Pursuant to Section 906 of the Sarbanes-Oxley Act of 2002 (Section 1350 of Chapter 63 of Title 18 of the United States Code), the undersigned officer of Silver
Bull Resources, Inc. (the "Company") does hereby certify with respect to the Annual Report of the Company on Form 10-K for the period ended October 31,
2017 (the "Report") that:

1. The Report fully complies with the requirements of Section 13(a) or 15(d) of the Securities Exchange Act of 1934; and

2. The information contained in the Report fairly presents, in all material respects, the financial condition and results of operations of the Company.

Dated:  January 16, 2018

By:

/s/ Sean Fallis
Chief Financial Officer
(Principal Accounting and Financial Officer)

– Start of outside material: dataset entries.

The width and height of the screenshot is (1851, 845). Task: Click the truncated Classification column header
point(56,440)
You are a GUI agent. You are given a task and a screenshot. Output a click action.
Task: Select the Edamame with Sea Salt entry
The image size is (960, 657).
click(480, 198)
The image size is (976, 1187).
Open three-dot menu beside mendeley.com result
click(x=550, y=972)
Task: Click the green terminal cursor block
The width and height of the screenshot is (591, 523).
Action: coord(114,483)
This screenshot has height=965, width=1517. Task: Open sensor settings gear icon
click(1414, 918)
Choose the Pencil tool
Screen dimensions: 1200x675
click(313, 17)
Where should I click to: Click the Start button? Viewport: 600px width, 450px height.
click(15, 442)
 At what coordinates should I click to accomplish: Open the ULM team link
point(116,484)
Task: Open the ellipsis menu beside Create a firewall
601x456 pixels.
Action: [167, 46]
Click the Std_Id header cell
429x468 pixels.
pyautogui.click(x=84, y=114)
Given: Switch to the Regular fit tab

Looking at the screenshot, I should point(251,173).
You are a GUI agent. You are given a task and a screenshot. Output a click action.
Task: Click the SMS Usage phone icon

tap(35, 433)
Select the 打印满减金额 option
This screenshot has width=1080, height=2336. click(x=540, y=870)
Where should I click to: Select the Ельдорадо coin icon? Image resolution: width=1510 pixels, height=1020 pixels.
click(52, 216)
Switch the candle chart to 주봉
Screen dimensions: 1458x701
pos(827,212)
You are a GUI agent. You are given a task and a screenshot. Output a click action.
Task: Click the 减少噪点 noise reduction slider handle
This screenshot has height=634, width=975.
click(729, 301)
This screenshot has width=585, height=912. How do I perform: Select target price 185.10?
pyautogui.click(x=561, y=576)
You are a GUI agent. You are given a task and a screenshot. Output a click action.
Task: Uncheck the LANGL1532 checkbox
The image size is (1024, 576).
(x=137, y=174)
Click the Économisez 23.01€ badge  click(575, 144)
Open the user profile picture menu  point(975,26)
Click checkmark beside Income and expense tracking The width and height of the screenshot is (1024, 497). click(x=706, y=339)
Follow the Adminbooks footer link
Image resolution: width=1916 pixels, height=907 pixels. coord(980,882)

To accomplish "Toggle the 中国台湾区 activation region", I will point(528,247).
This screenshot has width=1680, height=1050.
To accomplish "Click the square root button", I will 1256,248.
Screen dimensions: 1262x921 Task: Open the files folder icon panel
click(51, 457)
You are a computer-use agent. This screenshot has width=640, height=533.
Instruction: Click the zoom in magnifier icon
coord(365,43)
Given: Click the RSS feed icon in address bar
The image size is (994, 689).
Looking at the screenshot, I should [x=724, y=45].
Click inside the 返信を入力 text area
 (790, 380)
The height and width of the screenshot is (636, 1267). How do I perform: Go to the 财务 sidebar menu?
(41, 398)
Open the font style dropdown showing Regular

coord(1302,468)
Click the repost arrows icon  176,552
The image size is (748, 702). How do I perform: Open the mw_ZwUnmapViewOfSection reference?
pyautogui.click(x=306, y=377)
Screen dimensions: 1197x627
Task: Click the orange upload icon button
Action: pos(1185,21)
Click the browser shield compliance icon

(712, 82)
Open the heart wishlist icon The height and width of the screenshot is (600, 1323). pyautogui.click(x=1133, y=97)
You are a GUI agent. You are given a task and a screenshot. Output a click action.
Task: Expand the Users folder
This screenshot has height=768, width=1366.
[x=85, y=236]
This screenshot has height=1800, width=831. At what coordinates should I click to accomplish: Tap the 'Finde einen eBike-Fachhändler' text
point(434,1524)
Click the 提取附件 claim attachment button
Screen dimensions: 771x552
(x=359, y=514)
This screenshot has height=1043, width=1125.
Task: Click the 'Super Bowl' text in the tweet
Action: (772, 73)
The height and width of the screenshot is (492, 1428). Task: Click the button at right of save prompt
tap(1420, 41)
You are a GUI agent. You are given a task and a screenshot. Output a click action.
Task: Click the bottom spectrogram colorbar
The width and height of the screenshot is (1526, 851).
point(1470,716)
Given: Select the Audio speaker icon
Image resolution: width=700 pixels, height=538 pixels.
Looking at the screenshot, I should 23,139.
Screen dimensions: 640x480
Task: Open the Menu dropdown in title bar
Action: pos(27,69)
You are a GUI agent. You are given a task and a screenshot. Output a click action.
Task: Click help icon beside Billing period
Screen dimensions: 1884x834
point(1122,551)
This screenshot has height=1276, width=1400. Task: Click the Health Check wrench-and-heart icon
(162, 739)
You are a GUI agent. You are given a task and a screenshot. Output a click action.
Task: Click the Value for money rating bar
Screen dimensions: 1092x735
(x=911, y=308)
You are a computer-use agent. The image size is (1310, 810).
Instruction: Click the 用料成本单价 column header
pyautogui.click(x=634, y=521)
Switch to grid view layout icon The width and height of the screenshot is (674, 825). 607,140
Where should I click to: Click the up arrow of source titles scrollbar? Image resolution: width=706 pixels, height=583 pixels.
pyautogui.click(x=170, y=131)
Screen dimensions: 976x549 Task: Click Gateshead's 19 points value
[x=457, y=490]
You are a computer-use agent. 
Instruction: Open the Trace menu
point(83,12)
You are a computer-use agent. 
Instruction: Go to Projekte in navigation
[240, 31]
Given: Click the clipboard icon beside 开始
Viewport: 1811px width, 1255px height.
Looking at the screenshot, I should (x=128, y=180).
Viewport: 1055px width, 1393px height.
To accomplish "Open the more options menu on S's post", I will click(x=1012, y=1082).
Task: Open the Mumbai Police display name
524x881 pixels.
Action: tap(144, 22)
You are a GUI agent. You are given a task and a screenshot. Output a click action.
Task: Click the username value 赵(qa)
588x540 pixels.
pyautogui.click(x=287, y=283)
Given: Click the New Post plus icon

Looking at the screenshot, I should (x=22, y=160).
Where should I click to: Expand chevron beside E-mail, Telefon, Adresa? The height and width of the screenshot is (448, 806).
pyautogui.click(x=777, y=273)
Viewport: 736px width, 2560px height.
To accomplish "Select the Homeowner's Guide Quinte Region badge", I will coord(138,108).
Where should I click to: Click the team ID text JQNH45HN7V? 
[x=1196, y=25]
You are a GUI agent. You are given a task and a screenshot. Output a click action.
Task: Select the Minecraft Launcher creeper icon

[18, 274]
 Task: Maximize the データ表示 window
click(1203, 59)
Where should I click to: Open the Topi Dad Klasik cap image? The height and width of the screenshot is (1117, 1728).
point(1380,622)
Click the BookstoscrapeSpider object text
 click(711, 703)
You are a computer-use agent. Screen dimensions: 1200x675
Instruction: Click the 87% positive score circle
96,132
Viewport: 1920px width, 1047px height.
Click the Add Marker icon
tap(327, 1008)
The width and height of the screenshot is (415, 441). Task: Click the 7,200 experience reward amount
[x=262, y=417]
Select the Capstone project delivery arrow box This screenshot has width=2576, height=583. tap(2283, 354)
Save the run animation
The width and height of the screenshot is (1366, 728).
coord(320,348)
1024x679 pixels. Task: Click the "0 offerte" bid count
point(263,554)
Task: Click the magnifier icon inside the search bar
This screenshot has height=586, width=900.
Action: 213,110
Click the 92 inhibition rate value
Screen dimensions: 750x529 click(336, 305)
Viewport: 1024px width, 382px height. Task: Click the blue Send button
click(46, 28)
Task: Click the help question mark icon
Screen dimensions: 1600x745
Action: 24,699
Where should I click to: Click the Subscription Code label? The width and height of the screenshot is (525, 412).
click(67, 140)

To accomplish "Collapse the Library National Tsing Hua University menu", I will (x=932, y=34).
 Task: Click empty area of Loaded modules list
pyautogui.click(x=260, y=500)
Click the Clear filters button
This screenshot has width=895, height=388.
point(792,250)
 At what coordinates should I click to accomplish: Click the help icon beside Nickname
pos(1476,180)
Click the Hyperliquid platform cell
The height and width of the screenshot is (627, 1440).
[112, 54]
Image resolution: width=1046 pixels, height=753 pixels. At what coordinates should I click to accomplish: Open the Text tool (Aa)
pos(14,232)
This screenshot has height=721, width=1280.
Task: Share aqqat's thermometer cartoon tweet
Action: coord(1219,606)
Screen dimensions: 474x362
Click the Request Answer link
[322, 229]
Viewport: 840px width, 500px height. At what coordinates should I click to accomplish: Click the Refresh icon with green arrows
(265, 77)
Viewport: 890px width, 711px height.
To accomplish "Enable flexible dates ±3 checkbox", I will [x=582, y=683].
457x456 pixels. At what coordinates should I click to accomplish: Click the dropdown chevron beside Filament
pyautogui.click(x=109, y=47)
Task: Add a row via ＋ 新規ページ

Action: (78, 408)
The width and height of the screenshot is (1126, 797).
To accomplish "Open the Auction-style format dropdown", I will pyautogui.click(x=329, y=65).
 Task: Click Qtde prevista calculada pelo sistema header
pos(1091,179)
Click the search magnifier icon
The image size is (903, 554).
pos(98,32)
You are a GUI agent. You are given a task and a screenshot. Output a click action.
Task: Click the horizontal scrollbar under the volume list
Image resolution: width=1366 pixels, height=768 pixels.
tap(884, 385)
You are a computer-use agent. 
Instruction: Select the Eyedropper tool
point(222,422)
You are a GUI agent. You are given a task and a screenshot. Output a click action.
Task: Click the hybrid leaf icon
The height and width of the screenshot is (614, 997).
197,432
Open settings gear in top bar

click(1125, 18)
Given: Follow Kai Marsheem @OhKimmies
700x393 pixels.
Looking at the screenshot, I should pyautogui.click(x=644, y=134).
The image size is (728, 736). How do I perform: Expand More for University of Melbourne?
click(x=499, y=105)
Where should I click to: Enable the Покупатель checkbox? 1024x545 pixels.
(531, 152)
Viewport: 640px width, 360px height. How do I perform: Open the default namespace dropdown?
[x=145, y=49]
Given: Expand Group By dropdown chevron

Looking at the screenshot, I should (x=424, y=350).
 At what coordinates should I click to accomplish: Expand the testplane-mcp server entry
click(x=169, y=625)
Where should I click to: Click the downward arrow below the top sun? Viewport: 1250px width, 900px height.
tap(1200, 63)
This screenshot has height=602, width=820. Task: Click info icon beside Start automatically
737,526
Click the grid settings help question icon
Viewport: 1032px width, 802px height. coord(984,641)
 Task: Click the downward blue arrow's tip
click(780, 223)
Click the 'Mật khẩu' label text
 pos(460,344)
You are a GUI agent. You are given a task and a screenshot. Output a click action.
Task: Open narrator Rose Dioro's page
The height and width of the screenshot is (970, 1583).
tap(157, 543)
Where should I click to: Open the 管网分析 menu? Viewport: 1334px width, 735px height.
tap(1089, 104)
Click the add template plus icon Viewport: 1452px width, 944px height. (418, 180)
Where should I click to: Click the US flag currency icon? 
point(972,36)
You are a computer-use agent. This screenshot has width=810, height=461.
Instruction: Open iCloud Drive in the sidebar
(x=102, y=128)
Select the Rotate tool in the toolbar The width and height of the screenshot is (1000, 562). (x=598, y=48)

The foregoing certification is being furnished solely pursuant to Section 906 of the Sarbanes-Oxley Act of 2002 (Section 1350 of Chapter 63 of Title 18 of the
United States Code).  It shall not be deemed filed for purposes of Section 18 of the Securities Exchange Act of 1934 (15 U.S.C. Section 78r) or otherwise subject
to the liability of that section.  It shall also not be deemed incorporated by reference into any filing under the Securities Exchange Act of 1934, as amended, or
the Securities Act of 1933, as amended, except to the extent that the Company specifically incorporates it by reference.